▶ **Parties de l'exercice**
a) D'après l'entretien sur la soumission chimique, combien de personnes l'unité médico-judiciaire où exerce le Pr Moutel accueille-t-elle chaque année ?
b) Reproduisez, s'il vous plaît, le passage de l'entretien sur la soumission chimique qui va de « Pr Moutel.- Dans » jusqu'à « avec un sous-signalement. » inclus.

▶ **Texte d'étude**
Le Quotidien du pharmacien.- Recevez-vous beaucoup de victimes de soumission chimique ?

Pr Moutel.- Dans l’unité médico-judiciaire où j’exerce, nous accueillons chaque année 4 500 personnes, dont une cinquantaine concernée par la soumission chimique. Nos chiffres ne valent pas des statistiques nationales, mais il s’agit majoritairement de femmes, de tous les âges : au cours de l’année écoulée, nous n’avons pas reçu d’homme victime de soumission chimique. La plupart de nos patientes décrivent des agressions en milieu festif : dans notre service, les cas survenus en milieu intrafamilial ou intraconjugal sont plus rares – en lien, sans doute, avec un sous-signalement.

Comment vous sont adressés ces patients ?

Certains patients se rendent d’abord aux urgences de l’hôpital. Là, un prélèvement sanguin ou urinaire peut être proposé afin de rechercher d’éventuels toxiques. Cependant, sans plainte officielle préalable, pas de mise sous scellés des prélèvements, pourtant utile en cas d’enquête. Ainsi, nous pouvons accompagner ces sujets pris en charge aux urgences vers le dépôt de plainte. Mais nous préférons que les patients passent en premier lieu par cette étape, qui permet ensuite de les orienter directement vers une unité médico-judiciaire telle que la nôtre, avec mise sous scellés. Dans tous les cas, plus les victimes se manifestent tôt, mieux c’est. Nombre de médicaments étant éliminés en quelques heures, les prélèvements doivent être réalisés précocement pour apporter une preuve biologique de la soumission chimique.

Éléments répertoriés dans un jeu de données
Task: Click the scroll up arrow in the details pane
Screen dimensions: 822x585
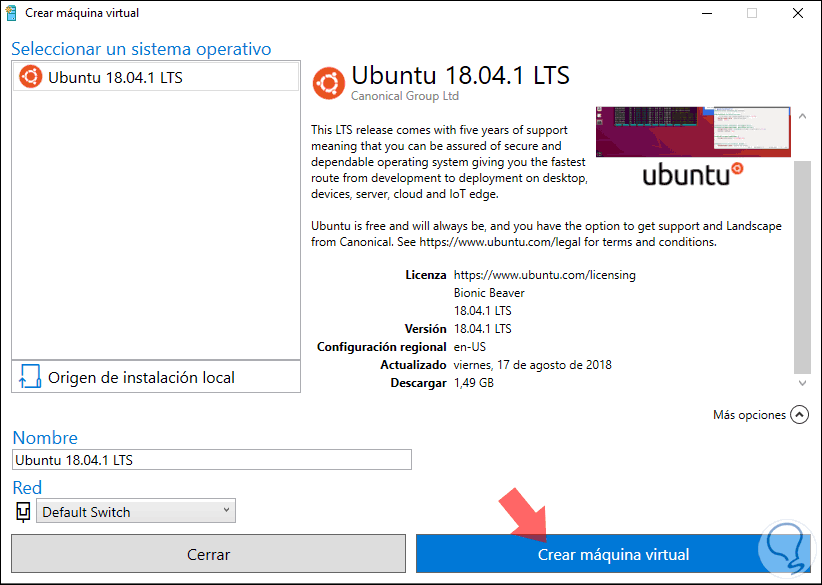Action: [x=802, y=118]
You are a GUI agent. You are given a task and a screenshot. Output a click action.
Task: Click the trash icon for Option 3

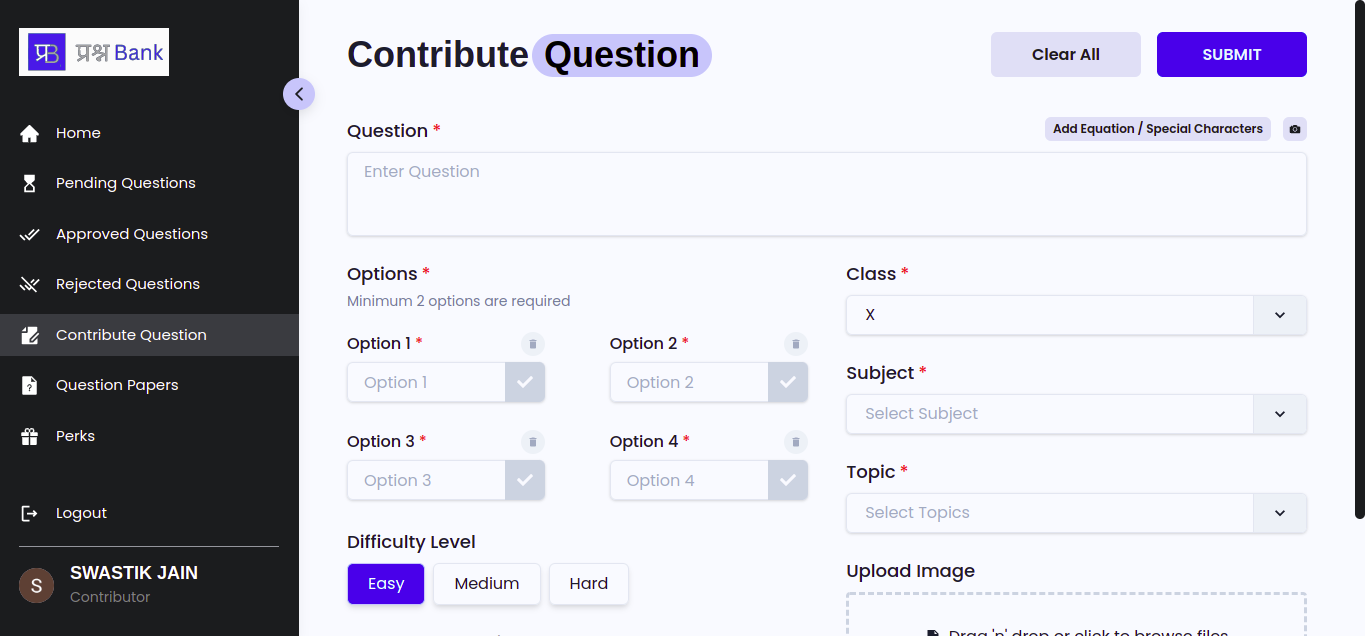(x=533, y=442)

▶ **Réponses par consigne**
a) 4 500 personnes.

b)
Pr Moutel.- Dans l’unité médico-judiciaire où j’exerce, nous accueillons chaque année 4 500 personnes, dont une cinquantaine concernée par la soumission chimique. Nos chiffres ne valent pas des statistiques nationales, mais il s’agit majoritairement de femmes, de tous les âges : au cours de l’année écoulée, nous n’avons pas reçu d’homme victime de soumission chimique. La plupart de nos patientes décrivent des agressions en milieu festif : dans notre service, les cas survenus en milieu intrafamilial ou intraconjugal sont plus rares – en lien, sans doute, avec un sous-signalement.